By courting a kind of antiauthoritarian celebrity in the pages of the Bay Guardian, cover boy Jim Meehan and photographed spokesman Tim Pozar have succeeded in overexposing a movement that could only thrive underground ["High Wireless Act," 6/12/02]. Indeed, in a society whose highest priority is profit, how could pirating of Internet access persist as anything but an underground activity?

Thomas Radwick San Francisco

FBI abuses

Great news about Judi Bari and Darryl Cherney finally getting their truth out in the form of an important civil rights verdict. What a violation to all of us when government agency members pursue defaming reputations for political purposes. Criminal charges ought to be available for such abuses.

Combine this verdict with recent news about years of extensive unlawful activity by the Federal Bureau of Investigation, working covertly with the Central Intelligence Agency and then-governor Ronald Reagan in trying to squash voices and careers of students and faculty engaging in legitimate political dissent. A 17-year legal challenge recently forced the FBI to release confidential information that counters years of FBI denials. Federal judges repeatedly ruled that the FBI unlawfully drifted from intelligence gathering into politics (source: Oakland Tribune 6-10-02).

I see a wake-up call to Congress for an independent investigation of the internal functioning of the FBI and CIA. Along with a review of pre-9/11 shortcomings, Congress should be looking at reform options that include new protections against the abuse of federal powers ASAP.
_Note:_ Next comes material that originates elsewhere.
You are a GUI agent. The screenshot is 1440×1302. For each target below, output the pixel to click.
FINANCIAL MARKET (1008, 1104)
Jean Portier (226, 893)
William A. Self Redwood Valley

The AT&T thieves

If I can get high-speed Internet for next to nothing, and the AT&T monopoly won't let me, and holds me up for $50 to $100 a month, then they are stealing from me – $600 to $1,200 per year from me, and ultimately tens of millions from the state. If the Board of Supervisors lets them get away with it they are accessories to the crime.

Aren't we a bit tired of that now? Our schools, our hospitals, our homeless assistance are all shrinking because the energy companies swindled us out of an extra $30 billion while their paid-for politicians covered for the heist.

There are cities, by the way, which do provide low-cost broadband Internet to their citizens; but these are mostly places that have municipalized electricity. Energy activists will want to check out Alameda in the East Bay and Kutztown, Penn. (www.kutztownboro.org/TelecomWeb2001.htm).

Laurence Schechtman Berkeley

The problem with capitalism

Nancy Rader tells us that "no sensible businessman will want to get into an enterprise ... that can obviously not make an honest profit" [Letters to the Editor, 6/12/02].

But since all profits come from the exploitation of employees, the only honest profit would be 0 percent.